Tuttavia, è soltanto «la forza delle parole» a spingere «nel pantano più umano dell’umano». L’unica strada per entrare in comunicazione con l’assente è la parola. Ai morti che gli chiedono perché continui a scrivere il poeta risponde:

 

Ne va dell’esistenza…
di un’esistenza muta:
mia, vostra, loro.

 

Così le interferenze che l’autore riporta e parte dei virgolettati sono anche testi altrui che egli reinterpreta, come le traduzioni da Thomas Hardy e Philip Larkin, la riscrittura del Salmo 73, nonché i versi ripresi da altre opere di cui dà notizia nella nota finale. Dare voce all’esistenza è anche indagarla assecondando le parole, che sia infatuarsi di paronomasie («tenue tenace», «cielo… liceo», «seduto… sedato»), scoprire etimologie («lieto… letame»), accostare rime insolite («tombino… bambino», «male e Natale») o seguire le diverse sfumature di significato in termini stranieri («hochzeit», «gorogoro»).

Di queste voci così come di echi indistinti (in Fading) s’intesse quindi il discorso ininterrotto del poeta, simile a quell’«ichetisfera» con cui con ingegnoso neologismo (al pari, per esempio, di «lontanosvanente» o «escalofonisti») si riferisce all’insieme delle preghiere che salgono verso il cielo, quasi appunto a formare un ulteriore strato dell’atmosfera. Una nuvola di suoni o un mucchio di versi simile a un mucchio di pietre.
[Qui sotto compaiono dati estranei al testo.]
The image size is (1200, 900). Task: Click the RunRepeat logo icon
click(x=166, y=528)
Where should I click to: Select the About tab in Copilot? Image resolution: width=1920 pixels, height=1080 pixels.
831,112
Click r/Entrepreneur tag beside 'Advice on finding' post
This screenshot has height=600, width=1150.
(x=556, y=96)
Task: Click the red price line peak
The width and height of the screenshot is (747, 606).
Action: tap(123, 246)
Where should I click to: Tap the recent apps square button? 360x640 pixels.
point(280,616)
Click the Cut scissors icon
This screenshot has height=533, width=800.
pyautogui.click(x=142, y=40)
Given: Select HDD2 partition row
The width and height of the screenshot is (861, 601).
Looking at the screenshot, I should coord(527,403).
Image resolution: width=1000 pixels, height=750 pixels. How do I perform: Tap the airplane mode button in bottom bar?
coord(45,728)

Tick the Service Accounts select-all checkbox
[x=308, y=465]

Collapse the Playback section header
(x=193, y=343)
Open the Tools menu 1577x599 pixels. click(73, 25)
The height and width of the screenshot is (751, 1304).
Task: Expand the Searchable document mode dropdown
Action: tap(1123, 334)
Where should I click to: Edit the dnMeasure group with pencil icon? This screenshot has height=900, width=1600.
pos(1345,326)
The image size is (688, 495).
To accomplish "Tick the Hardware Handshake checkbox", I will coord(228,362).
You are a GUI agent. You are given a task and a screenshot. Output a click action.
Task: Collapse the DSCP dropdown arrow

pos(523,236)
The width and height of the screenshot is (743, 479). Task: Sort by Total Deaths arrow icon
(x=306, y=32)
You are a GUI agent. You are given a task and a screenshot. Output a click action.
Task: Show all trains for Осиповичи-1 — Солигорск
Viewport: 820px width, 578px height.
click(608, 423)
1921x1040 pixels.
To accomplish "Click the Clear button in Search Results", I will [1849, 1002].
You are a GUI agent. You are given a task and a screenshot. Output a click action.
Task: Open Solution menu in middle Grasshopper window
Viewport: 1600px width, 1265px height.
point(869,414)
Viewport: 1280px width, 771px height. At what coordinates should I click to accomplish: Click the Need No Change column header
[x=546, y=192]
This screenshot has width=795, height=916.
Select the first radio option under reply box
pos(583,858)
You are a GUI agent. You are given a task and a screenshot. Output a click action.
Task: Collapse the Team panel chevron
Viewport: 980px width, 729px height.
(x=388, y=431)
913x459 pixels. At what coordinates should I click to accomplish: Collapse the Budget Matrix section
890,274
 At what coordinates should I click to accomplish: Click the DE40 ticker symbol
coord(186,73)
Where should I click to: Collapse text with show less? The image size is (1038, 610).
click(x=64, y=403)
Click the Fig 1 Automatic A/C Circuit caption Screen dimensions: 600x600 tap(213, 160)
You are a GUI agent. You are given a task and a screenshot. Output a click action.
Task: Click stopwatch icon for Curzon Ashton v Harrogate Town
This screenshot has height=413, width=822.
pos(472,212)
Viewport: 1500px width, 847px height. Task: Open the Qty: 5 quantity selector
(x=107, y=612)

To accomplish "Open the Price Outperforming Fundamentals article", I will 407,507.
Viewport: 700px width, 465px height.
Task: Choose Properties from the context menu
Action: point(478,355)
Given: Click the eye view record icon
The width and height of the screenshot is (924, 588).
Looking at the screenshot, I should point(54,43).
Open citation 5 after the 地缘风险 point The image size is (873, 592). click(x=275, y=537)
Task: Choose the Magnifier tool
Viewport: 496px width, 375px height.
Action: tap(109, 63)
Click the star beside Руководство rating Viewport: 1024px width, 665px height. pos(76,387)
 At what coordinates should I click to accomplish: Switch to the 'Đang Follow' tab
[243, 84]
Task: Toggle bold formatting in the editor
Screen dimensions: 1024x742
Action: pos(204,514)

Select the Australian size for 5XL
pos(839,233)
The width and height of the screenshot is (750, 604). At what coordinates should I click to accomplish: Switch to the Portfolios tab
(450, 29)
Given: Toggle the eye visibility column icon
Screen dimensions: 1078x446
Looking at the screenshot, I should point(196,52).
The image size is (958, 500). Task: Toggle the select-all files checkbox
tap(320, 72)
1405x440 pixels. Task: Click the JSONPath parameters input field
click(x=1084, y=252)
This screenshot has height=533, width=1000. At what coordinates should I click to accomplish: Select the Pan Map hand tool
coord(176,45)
Un tumulo di poesie innalzato da un lato per segnare una tappa dell’itinerario esistenziale dell’autore (dal momento che «viviamo senza capirne niente») e, dall’altro, celebrare un sentimento di continuità («tu il ramo, io la foglia») con le proprie «ombre care», nonostante esse non abbiano in ogni caso il potere di guidarlo nel suo «sbandito vagare» o trarlo «fuori dal crepaccio del dolore».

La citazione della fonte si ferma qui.